To that end, Wiranto said that it is worth noting that part of the reason why the current account surplus has been reduced is the uptick in goods imports to satiate the uptick in domestic needs, even as Malaysia’s hefty exports continue to provide some counterbalancing buffer.
Elsewhere, he said that it is notable as well that the debit portion of the primary income component – which typically comprises items such as dividend repatriation of foreign investors – has been higher than usual at this time of the year.
The Economist said that the robust GDP print is in line with the tightening stance that Bank Negara has just adopted this week, even if it has not shifted our thinking that it may still opt for a pause in the July meeting and only hike again in September in view of its pledge to tighten in a “measured and gradual” way.

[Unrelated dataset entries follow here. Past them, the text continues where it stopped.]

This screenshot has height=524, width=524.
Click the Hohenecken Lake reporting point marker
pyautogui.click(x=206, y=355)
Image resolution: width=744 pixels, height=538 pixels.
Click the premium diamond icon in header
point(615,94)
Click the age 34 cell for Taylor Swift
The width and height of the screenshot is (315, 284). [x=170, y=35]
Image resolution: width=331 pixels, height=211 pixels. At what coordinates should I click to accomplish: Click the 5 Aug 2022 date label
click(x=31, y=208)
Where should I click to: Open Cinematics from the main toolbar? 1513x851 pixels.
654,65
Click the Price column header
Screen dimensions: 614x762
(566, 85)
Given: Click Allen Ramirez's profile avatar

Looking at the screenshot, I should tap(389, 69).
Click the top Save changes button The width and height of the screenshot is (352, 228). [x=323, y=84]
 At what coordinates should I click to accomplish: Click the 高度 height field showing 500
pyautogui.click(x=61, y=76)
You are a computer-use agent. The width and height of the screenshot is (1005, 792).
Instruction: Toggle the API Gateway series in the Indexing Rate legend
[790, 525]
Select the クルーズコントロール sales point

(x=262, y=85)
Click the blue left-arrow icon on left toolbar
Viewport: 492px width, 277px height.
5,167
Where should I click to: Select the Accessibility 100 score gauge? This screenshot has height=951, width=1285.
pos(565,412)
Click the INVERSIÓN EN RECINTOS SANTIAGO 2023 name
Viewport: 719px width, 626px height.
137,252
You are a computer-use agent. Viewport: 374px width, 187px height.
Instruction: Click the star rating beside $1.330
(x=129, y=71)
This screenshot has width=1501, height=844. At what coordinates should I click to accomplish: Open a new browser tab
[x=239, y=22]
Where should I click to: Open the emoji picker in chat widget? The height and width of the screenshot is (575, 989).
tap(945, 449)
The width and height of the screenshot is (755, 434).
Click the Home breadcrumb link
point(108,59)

On the decision to hike the OPR by 25bps unexpectedly just two days ago, he said that Malaysia’s central bank noted that, as shown by “the latest indicators,” the economy is “on a firmer footing.”
Going forward, he said that even as the strength in the Q1 data is comforting, the potential headwinds posed by a slowdown in the major economies are likely to present tougher times for the Malaysian economy.
As fortunate as it is to enjoy a domestic demand uplift, the export component cannot be ignored, on its own and on account of how it feeds to the overall economy through employment recovery, especially.
Hence, even though our forecast for the full-year GDP growth would naturally go up to account for the upside surprise in Q1, the outturn for the later parts of the year looks less promising than before.
Hence, in net terms, we now see the full-year 2022 growth at 5.7% yoy, a measured uptick from 5.4% before.